Reports of further job losses, shop closures and a growing number of car repossessions have compounded a bleak picture of a town once hailed as South Africa 's fastest-growing economy.

For informal traders such as Malebamang Rakuba, 40, who runs a food caravan near the Wonderkop hostel outside Marikana, shutting shop is becoming a reality. The mother of two used to sell 30 chickens a day, but now struggles to move five. "This business is as good as dead," she said.

Julius Beleki, 19, who sells grilled mealies on a road near Anglo Platinum's Khuseleka mine, said 100 mealies a day flew off his griller. Now he is lucky if he finds 40 buyers.

"I've even stopped giving the miners mealies on credit as they don't have money to pay me due to the strike," he said.

"On the retail side, we have observed a significant increase in both arrears and repossession in the Rustenburg area," said Wesbank spokesman Rudolf Mahoney.

"On the corporate side [where the arrears cycle lags that of the retail market], we are now starting to observe an increase in the arrears. It is therefore evident that both arrears and repossessions are much higher in the Rustenburg area than in the rest of the country."

The usually buzzing Platinum Square and Waterfall shopping malls near the N4 highway were virtually deserted on Wednesday. A worker at the local Shoprite, where there were hardly any shoppers, said: "I don't know why we're even open."

#### Data excerpt:
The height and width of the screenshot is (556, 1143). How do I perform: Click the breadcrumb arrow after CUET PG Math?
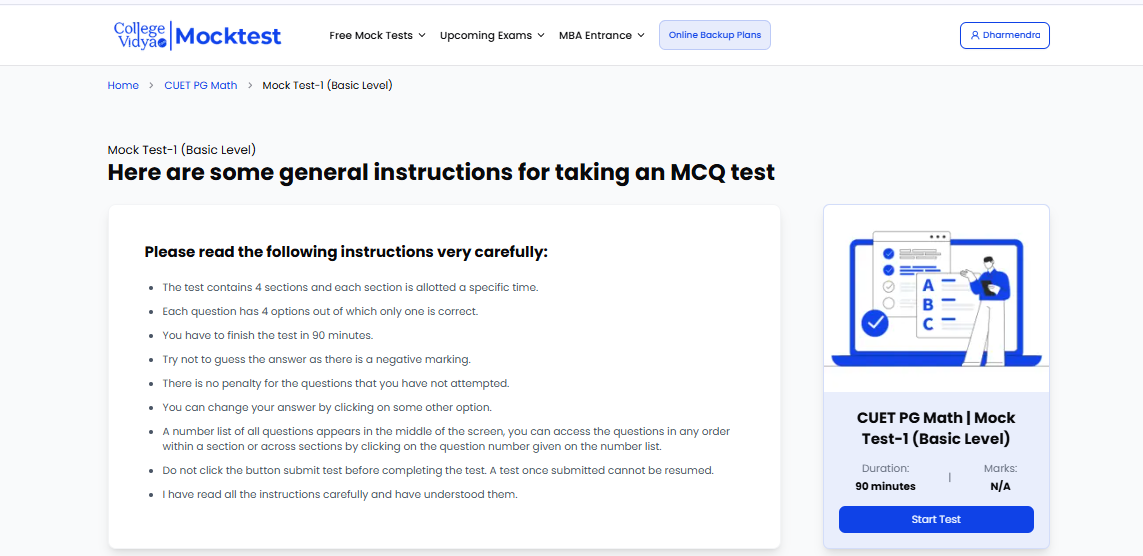click(250, 86)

#### Exercise:
Please answer these questions from the text on Rustenburg's economy:
1. How many chickens a day did Malebamang Rakuba once sell?
2. How many buyers is Julius Beleki now lucky to find?
3. Which two shopping malls were virtually deserted on Wednesday?

#### Reply to the task:
1. 30
2. 40
3. Platinum Square and Waterfall